▶ [LISTED RECORDS]:
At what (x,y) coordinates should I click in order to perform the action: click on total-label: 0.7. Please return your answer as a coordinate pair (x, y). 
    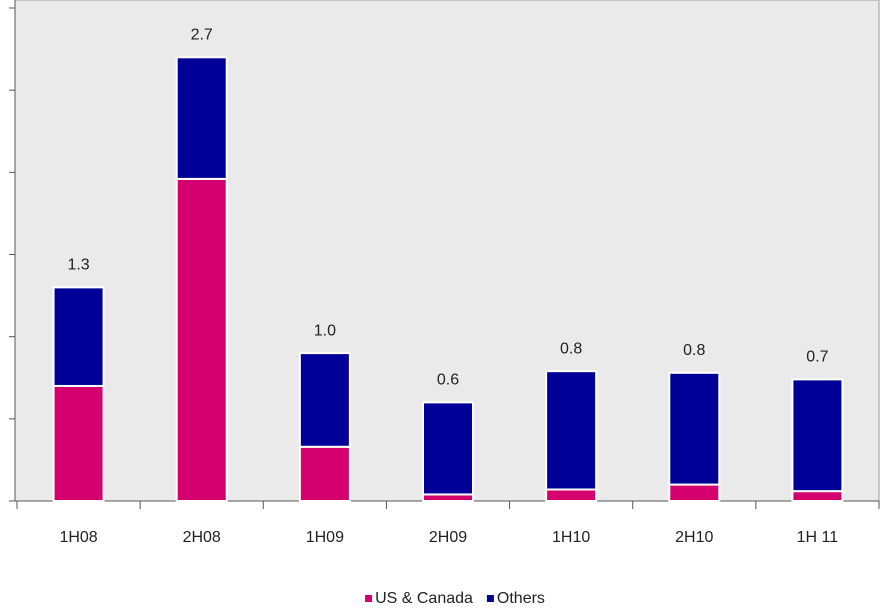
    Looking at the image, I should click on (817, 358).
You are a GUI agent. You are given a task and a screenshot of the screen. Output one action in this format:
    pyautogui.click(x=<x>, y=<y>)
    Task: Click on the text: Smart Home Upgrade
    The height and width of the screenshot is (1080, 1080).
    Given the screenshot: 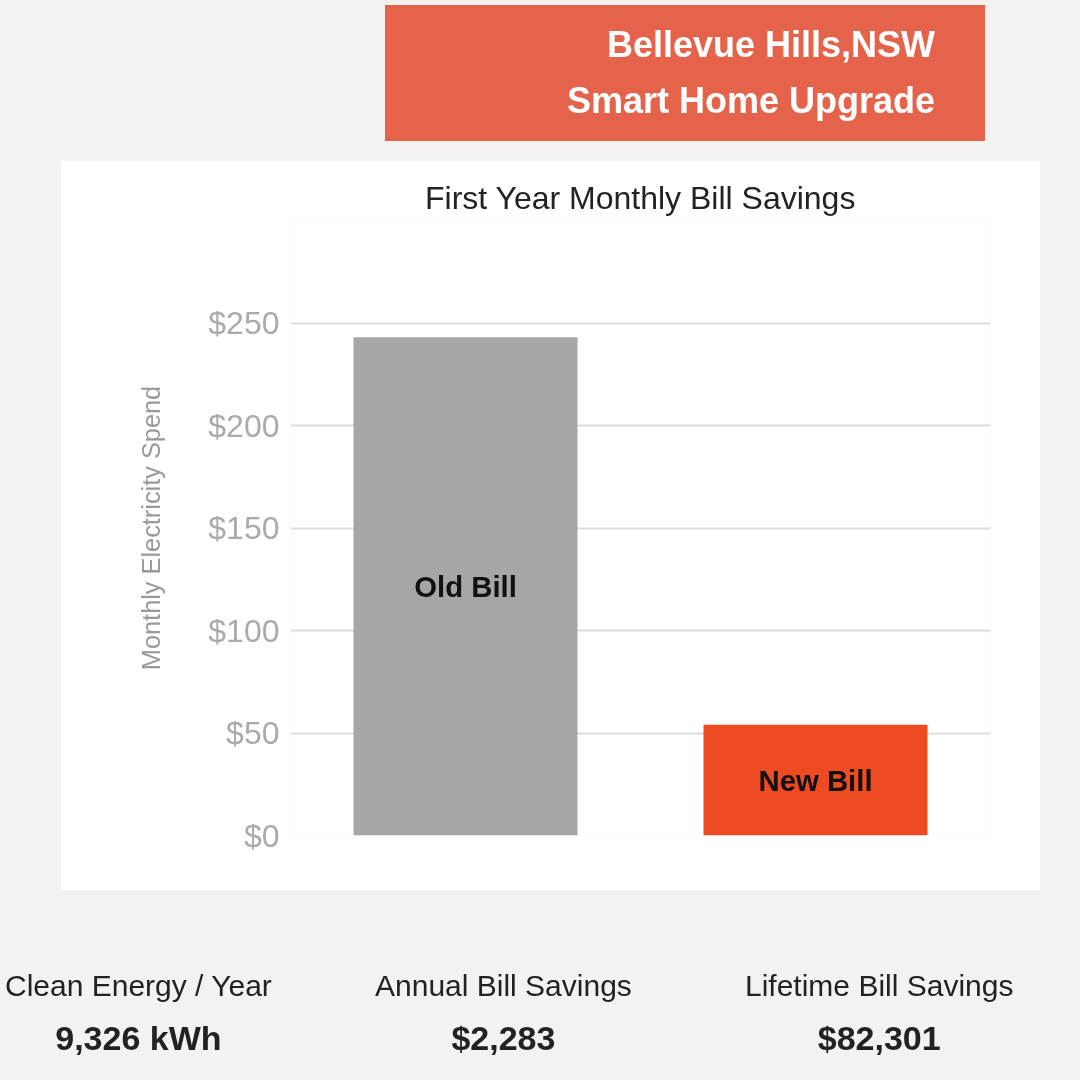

▶ [DIRECTIONS FOR THIS TASK]: Copy out the material above word for word, from first line to last, leaving out the pictures.

▶ [ANSWER TO THE EXERCISE]:
At what (x,y) coordinates should I click in order to perform the action: click on total-label: 0.7. Please return your answer as a coordinate pair (x, y). 
    Looking at the image, I should click on (817, 358).
You are a GUI agent. You are given a task and a screenshot of the screen. Output one action in this format:
    pyautogui.click(x=<x>, y=<y>)
    Task: Click on the text: Smart Home Upgrade
    The height and width of the screenshot is (1080, 1080).
    Given the screenshot: 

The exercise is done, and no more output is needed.